# Aim of the task
From the line holding "The height and width of the screenshot is (768, 1568)." to the final line of the entries, set down each line exactly, including both, and nothing more.
··· Supplied entries
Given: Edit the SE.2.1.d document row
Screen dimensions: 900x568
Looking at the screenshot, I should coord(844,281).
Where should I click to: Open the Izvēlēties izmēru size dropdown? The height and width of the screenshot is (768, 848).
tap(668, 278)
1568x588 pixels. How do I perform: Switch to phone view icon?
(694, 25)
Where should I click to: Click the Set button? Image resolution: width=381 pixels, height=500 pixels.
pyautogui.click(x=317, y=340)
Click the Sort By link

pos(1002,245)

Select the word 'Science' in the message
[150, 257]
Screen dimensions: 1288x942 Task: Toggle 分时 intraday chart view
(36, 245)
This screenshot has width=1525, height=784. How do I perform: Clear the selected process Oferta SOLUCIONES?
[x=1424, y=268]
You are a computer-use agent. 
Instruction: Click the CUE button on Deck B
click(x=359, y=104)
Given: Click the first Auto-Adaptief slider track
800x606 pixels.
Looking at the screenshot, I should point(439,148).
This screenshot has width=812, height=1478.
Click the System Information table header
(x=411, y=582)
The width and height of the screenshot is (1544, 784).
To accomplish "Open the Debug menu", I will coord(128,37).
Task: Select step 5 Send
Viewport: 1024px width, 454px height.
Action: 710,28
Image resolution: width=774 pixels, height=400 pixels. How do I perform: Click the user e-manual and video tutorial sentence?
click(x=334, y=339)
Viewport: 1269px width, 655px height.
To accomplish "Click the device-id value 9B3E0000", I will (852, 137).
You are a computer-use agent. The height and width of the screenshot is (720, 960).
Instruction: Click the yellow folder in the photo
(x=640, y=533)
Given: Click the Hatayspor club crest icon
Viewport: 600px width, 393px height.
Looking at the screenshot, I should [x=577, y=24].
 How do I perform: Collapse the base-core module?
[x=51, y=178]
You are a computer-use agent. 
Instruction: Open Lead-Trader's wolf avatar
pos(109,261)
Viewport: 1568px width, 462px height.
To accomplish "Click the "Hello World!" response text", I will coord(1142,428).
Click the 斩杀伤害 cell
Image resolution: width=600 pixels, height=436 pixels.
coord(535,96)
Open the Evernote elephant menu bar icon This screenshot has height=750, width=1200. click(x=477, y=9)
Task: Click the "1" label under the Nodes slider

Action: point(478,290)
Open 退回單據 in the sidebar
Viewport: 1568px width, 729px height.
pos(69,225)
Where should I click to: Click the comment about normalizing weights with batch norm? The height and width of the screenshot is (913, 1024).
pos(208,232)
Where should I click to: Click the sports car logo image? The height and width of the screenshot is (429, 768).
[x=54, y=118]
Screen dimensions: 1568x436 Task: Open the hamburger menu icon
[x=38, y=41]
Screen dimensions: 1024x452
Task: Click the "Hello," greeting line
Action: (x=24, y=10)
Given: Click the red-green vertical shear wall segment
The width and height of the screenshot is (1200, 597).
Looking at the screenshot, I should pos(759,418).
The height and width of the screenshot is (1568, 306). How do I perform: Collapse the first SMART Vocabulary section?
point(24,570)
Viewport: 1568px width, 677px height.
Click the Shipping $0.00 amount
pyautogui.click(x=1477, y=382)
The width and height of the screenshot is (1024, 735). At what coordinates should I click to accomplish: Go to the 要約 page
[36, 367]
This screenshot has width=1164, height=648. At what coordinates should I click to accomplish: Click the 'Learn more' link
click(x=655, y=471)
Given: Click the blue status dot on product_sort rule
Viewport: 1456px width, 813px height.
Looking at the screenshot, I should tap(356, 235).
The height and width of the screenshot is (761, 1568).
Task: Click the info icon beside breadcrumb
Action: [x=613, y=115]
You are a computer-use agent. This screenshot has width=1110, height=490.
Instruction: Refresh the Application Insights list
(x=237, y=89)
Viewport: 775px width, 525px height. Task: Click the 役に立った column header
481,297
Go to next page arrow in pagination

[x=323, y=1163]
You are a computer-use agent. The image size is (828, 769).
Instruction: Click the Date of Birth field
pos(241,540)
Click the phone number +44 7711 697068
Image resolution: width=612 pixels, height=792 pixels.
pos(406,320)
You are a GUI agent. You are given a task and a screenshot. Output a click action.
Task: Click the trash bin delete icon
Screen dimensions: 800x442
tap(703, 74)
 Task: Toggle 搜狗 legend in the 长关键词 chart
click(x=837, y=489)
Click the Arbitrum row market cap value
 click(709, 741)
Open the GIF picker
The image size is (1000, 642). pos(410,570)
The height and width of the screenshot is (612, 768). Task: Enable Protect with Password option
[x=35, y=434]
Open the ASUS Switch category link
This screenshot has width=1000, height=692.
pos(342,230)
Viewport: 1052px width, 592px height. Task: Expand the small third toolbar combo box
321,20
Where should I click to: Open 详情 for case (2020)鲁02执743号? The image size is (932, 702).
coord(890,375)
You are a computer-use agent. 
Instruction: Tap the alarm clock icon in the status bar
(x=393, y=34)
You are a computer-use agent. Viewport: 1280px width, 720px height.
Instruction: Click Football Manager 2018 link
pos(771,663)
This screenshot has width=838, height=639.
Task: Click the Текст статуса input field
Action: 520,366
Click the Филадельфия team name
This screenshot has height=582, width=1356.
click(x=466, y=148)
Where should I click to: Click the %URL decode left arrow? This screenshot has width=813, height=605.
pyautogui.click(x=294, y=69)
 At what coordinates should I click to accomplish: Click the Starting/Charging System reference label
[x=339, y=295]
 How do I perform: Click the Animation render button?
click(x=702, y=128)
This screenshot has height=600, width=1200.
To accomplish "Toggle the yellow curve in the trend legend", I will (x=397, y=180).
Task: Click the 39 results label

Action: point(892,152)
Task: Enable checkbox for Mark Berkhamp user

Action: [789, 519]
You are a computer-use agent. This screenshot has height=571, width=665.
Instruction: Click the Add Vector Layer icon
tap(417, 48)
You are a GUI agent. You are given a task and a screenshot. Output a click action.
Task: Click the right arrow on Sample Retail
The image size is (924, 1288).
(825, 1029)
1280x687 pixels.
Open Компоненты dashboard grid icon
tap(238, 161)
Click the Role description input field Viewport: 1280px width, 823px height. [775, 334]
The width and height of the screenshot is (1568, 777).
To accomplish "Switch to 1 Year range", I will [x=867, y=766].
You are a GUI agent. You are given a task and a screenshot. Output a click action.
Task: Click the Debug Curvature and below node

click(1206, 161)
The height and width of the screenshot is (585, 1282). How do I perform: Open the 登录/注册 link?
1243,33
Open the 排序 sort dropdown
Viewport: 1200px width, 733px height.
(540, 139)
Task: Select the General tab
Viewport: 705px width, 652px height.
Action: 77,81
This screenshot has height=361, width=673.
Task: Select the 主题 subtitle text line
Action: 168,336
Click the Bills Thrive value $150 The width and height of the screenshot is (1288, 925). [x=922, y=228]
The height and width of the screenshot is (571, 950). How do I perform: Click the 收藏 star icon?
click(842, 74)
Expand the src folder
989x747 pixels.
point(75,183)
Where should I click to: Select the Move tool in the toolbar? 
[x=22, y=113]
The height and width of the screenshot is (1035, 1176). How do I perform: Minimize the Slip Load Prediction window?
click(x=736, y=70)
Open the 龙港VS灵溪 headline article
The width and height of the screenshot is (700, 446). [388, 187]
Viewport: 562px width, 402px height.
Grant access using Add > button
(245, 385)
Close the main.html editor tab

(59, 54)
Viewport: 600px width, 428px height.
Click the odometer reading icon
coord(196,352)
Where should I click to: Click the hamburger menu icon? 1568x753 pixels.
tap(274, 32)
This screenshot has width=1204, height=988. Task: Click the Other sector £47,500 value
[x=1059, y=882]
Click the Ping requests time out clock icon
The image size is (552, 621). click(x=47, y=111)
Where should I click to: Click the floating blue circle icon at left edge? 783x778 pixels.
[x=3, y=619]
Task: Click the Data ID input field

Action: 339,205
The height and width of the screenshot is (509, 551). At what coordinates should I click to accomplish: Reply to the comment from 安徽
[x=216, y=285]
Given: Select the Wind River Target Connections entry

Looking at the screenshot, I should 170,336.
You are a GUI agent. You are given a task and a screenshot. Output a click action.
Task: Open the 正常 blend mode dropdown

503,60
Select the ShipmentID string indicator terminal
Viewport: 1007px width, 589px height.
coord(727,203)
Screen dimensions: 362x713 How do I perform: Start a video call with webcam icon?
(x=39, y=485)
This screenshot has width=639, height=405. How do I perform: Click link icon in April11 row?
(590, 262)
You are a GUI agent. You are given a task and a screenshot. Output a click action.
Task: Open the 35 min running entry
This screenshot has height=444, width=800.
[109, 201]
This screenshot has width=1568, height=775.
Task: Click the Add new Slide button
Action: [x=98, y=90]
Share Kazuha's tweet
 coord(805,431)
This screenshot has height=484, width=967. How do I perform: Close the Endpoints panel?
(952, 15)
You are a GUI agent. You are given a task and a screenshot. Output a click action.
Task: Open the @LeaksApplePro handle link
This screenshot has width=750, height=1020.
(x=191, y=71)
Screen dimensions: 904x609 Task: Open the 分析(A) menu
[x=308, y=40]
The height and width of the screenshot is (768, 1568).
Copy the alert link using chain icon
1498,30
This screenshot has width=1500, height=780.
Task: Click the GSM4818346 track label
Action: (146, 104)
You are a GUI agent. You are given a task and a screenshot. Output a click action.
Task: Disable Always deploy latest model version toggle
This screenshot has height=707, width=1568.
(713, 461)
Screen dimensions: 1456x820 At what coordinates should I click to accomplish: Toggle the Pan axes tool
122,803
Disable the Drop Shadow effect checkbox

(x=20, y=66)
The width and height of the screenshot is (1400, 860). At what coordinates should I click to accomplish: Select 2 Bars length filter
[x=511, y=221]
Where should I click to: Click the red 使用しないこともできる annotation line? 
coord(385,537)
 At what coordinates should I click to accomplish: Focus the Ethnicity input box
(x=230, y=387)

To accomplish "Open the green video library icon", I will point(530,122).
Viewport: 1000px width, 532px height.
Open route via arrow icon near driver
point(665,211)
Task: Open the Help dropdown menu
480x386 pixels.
······
# Response
The height and width of the screenshot is (768, 1568).
Copy the alert link using chain icon
1498,30
This screenshot has width=1500, height=780.
Task: Click the GSM4818346 track label
Action: (146, 104)
You are a GUI agent. You are given a task and a screenshot. Output a click action.
Task: Disable Always deploy latest model version toggle
This screenshot has height=707, width=1568.
(713, 461)
Screen dimensions: 1456x820 At what coordinates should I click to accomplish: Toggle the Pan axes tool
122,803
Disable the Drop Shadow effect checkbox

(x=20, y=66)
The width and height of the screenshot is (1400, 860). At what coordinates should I click to accomplish: Select 2 Bars length filter
[x=511, y=221]
Where should I click to: Click the red 使用しないこともできる annotation line? 
coord(385,537)
 At what coordinates should I click to accomplish: Focus the Ethnicity input box
(x=230, y=387)

To accomplish "Open the green video library icon", I will point(530,122).
Viewport: 1000px width, 532px height.
Open route via arrow icon near driver
point(665,211)
Task: Open the Help dropdown menu
480x386 pixels.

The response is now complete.